Joel Stitzel, PhD, chair of biomedical engineering at Wake Forest Baptist
Led by Joel Stitzel, PhD, the biomedical engineering program partners with scientists and clinicians at Wake Forest Baptist in cutting-edge research programs that lead to societal shifts in the understanding of serious injury.
Select areas of expertise in biomedical engineering in preclinical and clinical research include:
Human Body Models
Wake Forest Baptist is the integration center for the Global Human Body Models Consortium, a multi-university effort to develop the next generation of human body computer models for enhanced injury prediction and prevention. The Consortium is sponsored by ten leading automobile manufacturers and suppliers. Our faculty have unique and differentiated experience in the development and utilization of these human body models in the computational assessment of the effects of injury, trauma and utilization on medical devices, instruments and equipment.
Scientific, engineering and clinical disciplines intersect at Wake Forest Baptist in the application of engineering to the life sciences to develop and regenerate tissue as part of multiple centers and resources, including the Wake Forest Institute for Regenerative Medicine. We utilize our in-depth experience in tissue generation through engineered scaffolds, cells and biologically active molecules to better understand and treat diseases, disorders and traumatic injuries.
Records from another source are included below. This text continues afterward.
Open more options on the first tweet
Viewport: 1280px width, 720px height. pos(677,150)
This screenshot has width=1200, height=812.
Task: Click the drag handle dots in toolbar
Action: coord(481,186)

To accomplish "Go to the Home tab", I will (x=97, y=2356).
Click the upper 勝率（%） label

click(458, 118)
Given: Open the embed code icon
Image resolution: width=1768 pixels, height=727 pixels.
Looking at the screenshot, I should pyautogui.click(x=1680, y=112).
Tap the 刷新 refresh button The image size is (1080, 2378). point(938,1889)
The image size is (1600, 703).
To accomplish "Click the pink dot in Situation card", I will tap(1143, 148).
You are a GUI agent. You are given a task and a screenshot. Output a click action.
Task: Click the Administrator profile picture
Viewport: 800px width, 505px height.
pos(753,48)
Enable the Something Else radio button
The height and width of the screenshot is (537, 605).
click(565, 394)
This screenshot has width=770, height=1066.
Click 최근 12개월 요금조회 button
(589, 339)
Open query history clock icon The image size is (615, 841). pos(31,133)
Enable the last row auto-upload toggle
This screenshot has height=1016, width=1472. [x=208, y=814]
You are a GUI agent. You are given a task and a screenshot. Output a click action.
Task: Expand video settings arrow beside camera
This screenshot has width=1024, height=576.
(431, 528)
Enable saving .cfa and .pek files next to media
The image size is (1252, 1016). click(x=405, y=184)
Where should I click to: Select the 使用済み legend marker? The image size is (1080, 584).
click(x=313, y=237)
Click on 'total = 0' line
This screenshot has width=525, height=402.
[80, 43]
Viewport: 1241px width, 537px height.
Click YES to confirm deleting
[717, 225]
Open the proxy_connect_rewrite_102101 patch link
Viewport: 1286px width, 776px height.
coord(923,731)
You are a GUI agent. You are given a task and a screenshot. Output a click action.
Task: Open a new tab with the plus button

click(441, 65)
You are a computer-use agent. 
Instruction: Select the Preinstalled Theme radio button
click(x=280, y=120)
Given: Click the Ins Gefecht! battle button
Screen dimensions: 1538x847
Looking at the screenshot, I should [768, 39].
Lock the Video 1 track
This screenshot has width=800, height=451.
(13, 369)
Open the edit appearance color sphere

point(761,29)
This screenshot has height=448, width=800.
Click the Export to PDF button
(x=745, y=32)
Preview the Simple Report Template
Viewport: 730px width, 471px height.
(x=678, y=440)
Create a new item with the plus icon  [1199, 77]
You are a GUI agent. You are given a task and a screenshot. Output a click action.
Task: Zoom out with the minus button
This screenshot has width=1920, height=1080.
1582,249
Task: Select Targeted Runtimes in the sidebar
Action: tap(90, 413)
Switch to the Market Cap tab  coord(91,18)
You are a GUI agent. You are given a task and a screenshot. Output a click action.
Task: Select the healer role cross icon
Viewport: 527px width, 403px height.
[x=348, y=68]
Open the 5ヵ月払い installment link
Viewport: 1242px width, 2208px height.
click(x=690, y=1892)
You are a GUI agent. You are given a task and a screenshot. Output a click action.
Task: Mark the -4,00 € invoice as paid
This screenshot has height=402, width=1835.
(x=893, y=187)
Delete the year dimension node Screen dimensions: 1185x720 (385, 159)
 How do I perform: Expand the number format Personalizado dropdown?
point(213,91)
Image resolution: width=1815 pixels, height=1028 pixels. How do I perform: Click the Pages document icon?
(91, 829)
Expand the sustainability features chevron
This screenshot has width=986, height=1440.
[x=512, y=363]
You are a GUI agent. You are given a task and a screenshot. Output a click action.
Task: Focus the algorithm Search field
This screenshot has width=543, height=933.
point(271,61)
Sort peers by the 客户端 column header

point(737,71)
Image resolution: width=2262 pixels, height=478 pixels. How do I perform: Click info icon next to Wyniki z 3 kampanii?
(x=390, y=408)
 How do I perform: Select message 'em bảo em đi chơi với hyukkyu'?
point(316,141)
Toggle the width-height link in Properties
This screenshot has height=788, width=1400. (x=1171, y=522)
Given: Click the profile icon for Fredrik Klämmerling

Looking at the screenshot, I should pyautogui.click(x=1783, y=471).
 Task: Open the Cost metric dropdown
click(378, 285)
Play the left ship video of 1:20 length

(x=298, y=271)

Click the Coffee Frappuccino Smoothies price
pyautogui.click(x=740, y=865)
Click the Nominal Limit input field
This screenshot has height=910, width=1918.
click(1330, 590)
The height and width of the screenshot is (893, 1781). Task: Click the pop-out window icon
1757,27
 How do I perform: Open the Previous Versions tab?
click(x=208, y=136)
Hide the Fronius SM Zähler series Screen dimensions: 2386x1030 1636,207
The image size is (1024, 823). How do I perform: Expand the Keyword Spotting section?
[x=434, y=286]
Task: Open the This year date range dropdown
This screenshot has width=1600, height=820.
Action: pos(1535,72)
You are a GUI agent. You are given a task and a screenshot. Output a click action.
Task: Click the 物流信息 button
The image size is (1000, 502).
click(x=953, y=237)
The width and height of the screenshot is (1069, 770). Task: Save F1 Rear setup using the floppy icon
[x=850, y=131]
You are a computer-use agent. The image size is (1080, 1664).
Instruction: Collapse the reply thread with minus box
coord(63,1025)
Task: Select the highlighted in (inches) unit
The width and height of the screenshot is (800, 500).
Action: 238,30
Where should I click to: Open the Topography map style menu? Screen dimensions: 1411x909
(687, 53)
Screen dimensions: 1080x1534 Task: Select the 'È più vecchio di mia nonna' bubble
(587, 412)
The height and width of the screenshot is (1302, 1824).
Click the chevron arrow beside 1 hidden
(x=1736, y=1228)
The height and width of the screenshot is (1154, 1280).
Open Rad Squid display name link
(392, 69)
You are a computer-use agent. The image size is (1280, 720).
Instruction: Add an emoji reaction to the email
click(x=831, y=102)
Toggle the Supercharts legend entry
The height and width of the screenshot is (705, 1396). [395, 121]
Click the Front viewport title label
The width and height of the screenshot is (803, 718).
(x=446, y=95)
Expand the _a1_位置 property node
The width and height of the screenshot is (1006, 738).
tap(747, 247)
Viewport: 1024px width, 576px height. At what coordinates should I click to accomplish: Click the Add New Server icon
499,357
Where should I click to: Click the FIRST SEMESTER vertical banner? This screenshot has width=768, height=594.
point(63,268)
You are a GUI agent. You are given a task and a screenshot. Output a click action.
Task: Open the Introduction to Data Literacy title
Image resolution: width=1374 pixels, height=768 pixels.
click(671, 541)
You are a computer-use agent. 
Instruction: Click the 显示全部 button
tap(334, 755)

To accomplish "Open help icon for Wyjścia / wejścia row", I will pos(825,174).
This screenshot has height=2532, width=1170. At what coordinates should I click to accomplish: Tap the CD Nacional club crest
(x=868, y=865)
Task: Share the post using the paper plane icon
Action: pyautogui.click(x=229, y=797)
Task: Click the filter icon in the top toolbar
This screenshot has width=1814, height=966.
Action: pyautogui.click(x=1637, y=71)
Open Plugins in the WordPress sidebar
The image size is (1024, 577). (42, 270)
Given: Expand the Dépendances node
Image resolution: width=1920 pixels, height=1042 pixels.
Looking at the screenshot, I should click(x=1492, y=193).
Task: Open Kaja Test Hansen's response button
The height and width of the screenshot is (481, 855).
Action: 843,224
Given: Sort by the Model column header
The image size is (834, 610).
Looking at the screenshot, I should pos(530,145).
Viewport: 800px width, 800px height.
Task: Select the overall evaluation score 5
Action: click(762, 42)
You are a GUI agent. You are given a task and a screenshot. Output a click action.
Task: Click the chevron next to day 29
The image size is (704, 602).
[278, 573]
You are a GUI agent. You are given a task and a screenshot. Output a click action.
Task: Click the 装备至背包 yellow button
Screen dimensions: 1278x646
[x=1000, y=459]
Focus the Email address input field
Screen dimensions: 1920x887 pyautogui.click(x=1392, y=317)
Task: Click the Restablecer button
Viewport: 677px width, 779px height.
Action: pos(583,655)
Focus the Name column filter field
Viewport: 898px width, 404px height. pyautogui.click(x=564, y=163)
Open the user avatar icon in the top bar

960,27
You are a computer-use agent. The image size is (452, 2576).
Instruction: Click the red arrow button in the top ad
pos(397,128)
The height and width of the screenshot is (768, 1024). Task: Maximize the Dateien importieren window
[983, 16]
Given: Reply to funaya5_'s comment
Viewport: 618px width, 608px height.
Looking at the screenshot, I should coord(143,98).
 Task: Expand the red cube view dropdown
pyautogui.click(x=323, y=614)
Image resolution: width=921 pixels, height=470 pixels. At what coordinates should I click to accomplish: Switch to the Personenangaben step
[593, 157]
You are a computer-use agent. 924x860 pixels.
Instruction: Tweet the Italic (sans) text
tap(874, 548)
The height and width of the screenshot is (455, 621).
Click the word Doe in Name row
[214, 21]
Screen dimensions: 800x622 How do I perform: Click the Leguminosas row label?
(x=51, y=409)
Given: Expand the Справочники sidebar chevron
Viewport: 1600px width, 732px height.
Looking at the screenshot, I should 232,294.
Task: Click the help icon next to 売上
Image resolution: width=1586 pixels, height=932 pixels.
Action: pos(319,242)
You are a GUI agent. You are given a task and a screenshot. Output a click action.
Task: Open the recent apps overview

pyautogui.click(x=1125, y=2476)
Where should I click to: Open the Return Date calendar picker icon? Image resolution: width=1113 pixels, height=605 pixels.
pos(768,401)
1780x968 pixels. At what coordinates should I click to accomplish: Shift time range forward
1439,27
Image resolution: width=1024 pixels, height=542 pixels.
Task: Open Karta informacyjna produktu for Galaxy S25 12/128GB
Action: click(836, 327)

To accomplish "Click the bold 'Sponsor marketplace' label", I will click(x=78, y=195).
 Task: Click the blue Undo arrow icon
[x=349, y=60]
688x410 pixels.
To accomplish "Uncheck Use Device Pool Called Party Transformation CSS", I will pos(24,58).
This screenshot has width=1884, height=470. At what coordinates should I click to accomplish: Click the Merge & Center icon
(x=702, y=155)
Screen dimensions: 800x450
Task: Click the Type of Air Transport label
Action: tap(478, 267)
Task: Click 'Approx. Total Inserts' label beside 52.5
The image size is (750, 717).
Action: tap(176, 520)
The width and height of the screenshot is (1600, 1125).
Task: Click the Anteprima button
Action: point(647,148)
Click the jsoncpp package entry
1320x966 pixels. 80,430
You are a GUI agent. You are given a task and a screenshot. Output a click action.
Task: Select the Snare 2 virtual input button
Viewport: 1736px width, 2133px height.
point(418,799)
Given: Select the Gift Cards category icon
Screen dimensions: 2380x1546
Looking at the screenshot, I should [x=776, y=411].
Wake Forest Baptist’s Center for Injury Biomechanics leads the world in the critical investigations of the body’s mechanisms and human tolerance following injury, trauma and medical device utilization. The Center uses a multidisciplinary approach to solving real-world biomechanics problems, combining the biomedical expertise at Wake Forest Baptist with Virginia Tech’s top-rated College of Engineering. Applications of this research are far-reaching and include investigations into the body’s response to medical devices and equipment, surgical procedures and drug delivery systems.
Nanomedicine and Nanobioengineering
The Hall Lab at Wake Forest Baptist is an interdisciplinary group of scientists using nanotechnology to understand the functions and interactions of biological molecules and to develop new capabilities based on these understandings. The lab brings together aspects of physics, engineering, molecular biology and other disciplines to influence the development of next-generation nanotechnology-based health care products.